Abstract
We report a case of primary tracheal schwannoma in a 31-year-old woman. She had a previous history of follicular thyroid carcinoma treated surgically and Turner syndrome. In a follow-up computed tomography scan, we found a partially obstructing intraluminal tracheal tumor, which was confirmed by bronchoscopy. The patient was treated by surgical resection and primary tracheal anastomosis. The tumor was 14 mm in diameter, with an intact capsule. Histologic analysis revealed a Schwann cell origin tumor.
INTRODUCTION
Primary tracheal tumors are uncommon and most of them are malignant. Altogether, squamous cell and adenoid cystic carcinoma represent >75% of the cases [1]. Neurogenic tumors arising from the peripheral nerves represent one of the varied origins of benign tumors. These are divided into schwannoma and neurofibroma. Schwannomas in the trachea are extremely rare, being more frequent in lung parenchyma or bronchi [2]. In most cases, diagnosis may be delayed because of the insidious and non-specific symptoms [3]. We present a clinical case report from a patient with a primary tracheal schwannoma treated by surgical resection.
CASE REPORT
A non-smoker 31-year-old female with a history of Turner syndrome and Follicular thyroid carcinoma treated by total thyroidectomy and radical neck dissection, presented to her follow-up visit at the oncology department. The patient did not report symptoms such as dyspnea, cough, wheezing, or neck masses. No tumors or abnormal breath sounds were present during the physical examination. The follow-up computed tomography (CT) scan incidentally showed a partial airway obstruction secondary to a 14 mm endotracheal tumor (Fig. 1). There were no lymphadenopathy or mediastinal masses. Flexible bronchoscopy confirmed a 14 × 8 × 5 mm, smooth and oval-shaped tumor at the left posterior tracheal wall.

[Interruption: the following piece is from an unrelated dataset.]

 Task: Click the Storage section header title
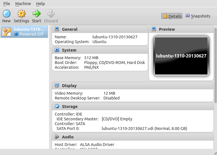point(70,107)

(A) CT scan showing an endotracheal tumor at the left posterior tracheal wall; (B) bronchoscopy view showing partial airway obstruction caused by the tumor.

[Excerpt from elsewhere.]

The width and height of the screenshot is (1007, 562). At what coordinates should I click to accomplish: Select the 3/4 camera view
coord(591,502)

The patient was submitted for surgical resection by an anterior cervical approach. During surgery, the identification of the tumor was made by bronchoscopy. The anterior tracheal wall was incised distally to the tumor at the level of the fourth tracheal ring and the tumor was resected at its pedicle (Fig. 2). The tracheal wall was closed with interrupted 3–0 polydioxanone stitches. A closed, active Blake drain was left in the paratracheal space to avoid subcutaneous emphysema. It was removed on the seventh postoperative day.
(A) Anterior tracheotomy at the fourth tracheal ring; (B) gross resection specimen.
The histologic examination showed an Antoni A cellular pattern, composed of spindle cells with palisading nuclei areas, without mitotic activity or necrosis areas, being compatible with schwannoma (Fig. 3).
Histologic findings: the tumor was formed by spindle cells with elongated palisading nuclei; hematoxylin and eosin stain.
Four weeks later, a control bronchoscopy showed a normal healing process, without stenosis or tumor persistence at the surgical site (Fig. 4). Two months after surgery, the patient resumed her daily life activities. At present, 14 months since the procedure, the patient continues asymptomatic, with a normal functional status, and still under clinical surveillance without local recurrence.
Bronchoscopy view at the tumoral resection site after 4 weeks from surgery.
DISCUSSION
Primary tracheal tumors are less frequent than bronchial tumors. Within the several histologic types, neurogenic origin tumors are extremely rare. Since the first tracheal schwannoma report by Straus in 1951 [4], only a few cases have been described. In 2015, a systematic review found 51 reported cases with tracheal schwannoma [5]. Between 2015 and 2020, only five cases have been reported in English literature [6–10].
Symptoms may vary according to size, location and degree of airway obstruction [2, 3, 5]. In most cases, clinical manifestations are insidious and non-specific, making diagnosis difficult [4]. Commonly reported symptoms are dyspnea, cough and wheezing [3, 5], while some patients may initially remain asymptomatic, like the present case.
CT scan and bronchoscopy are usually made to confirm the diagnosis and to evaluate the tumor extension. Other useful diagnostic methods are pulmonary function test and positron emission tomography scan [8].
The prognosis for patients after primary resection is usually favorable [5] and currently it is the treatment of choice, either by open or endoscopic approach. The former is usually preferred if there is an extratracheal extension or a recurrent lesion, while the latter is better for pedunculated tumors, with no extratracheal extension and high surgical risk patients [3,7]. The possibility of recurrence after endoscopic excision must be considered.
To the best of our knowledge, this is the first primary tracheal schwannoma resected and reported case in Mexico.